● **Exercise A**:
Please answer these questions about the twistlets text, one line each, marked (i), (ii), (iii):
(i) Which instrument is named as producing so much data that most of it has to be thrown away?
(ii) What name did TTM give to the new class of mathematical objects it discovered?
(iii) How many sample points does the twistlet representation of the duck image need?
● **Exercise B**:
Reproduce the passage of the twistlets text that begins at the words "However, Shannon’s approach" and ends after "new dynamical interactions.".

● **Text extract**:
However, Shannon’s approach is far from perfect when applied to the challenges faced by modern science. The volume of data created by sensors and instruments like the Large Hadron Collider may be so enormous that most of it actually has to be thrown away — so how should one decide what to keep without analysing everything? Or what should a Mars rover transmit back to Earth during its narrow communication window? To address such questions, it is crucial to measure the interestingness of data rather than just the raw information content.
ThinkTank Maths (TTM) was asked to investigate if mathematical data representations could provide a different perspective on the nature of information. Transforming data into alternative representations could highlight specific features, for example the presence of certain interesting objects, patterns or the emergence of new dynamical interactions.
Although the aim of this work was not to create immediate applications, but exploratory, strictly fundamental research, in the early stages, TTM discovered a new class of curious mathematical objects we named twistlets. They already proved to be useful for capturing the fine detail of curved shapes, and were successfully tested on complex data provided by a large UK technology company.
The duck image below shows a twistlet representation on the right: it requires only 13 sample points, compared to 26 points on the left.

● **Entries supplied**:
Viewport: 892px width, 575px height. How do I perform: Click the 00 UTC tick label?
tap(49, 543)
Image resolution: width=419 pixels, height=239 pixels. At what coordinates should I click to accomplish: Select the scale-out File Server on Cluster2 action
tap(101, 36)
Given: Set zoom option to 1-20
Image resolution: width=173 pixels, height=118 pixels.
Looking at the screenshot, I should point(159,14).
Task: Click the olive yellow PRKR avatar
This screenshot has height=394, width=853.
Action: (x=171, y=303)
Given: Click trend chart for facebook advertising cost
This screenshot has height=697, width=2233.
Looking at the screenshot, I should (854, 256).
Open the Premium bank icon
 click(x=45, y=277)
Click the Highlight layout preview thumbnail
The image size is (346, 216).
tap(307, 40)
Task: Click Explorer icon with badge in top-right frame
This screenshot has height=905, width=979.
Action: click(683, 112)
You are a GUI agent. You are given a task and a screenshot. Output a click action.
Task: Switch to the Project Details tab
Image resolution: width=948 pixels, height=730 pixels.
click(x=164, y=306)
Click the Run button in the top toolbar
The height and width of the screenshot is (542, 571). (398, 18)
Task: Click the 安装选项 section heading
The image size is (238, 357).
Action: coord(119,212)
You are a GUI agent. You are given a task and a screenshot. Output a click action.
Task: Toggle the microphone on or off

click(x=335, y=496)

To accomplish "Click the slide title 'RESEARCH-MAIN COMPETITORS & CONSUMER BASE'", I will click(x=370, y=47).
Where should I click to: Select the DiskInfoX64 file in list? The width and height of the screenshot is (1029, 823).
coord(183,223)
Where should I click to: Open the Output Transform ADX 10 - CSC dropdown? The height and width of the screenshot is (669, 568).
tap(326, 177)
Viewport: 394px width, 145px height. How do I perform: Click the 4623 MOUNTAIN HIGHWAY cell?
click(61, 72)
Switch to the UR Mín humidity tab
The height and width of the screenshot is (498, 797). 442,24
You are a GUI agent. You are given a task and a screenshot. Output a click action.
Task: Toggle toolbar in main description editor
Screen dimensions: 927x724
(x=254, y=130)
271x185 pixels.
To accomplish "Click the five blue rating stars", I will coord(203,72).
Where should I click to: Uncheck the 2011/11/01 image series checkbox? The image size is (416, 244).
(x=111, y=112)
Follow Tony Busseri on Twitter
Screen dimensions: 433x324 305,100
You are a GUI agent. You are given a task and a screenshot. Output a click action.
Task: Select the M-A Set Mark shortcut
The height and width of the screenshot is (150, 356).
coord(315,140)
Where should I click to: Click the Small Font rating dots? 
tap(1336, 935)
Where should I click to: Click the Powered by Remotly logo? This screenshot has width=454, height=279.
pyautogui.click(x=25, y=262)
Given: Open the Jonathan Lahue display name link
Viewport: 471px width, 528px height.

● **Worked solution A**:
(i) The Large Hadron Collider.
(ii) Twistlets.
(iii) 13.

● **Worked solution B**:
However, Shannon’s approach is far from perfect when applied to the challenges faced by modern science. The volume of data created by sensors and instruments like the Large Hadron Collider may be so enormous that most of it actually has to be thrown away — so how should one decide what to keep without analysing everything? Or what should a Mars rover transmit back to Earth during its narrow communication window? To address such questions, it is crucial to measure the interestingness of data rather than just the raw information content.
ThinkTank Maths (TTM) was asked to investigate if mathematical data representations could provide a different perspective on the nature of information. Transforming data into alternative representations could highlight specific features, for example the presence of certain interesting objects, patterns or the emergence of new dynamical interactions.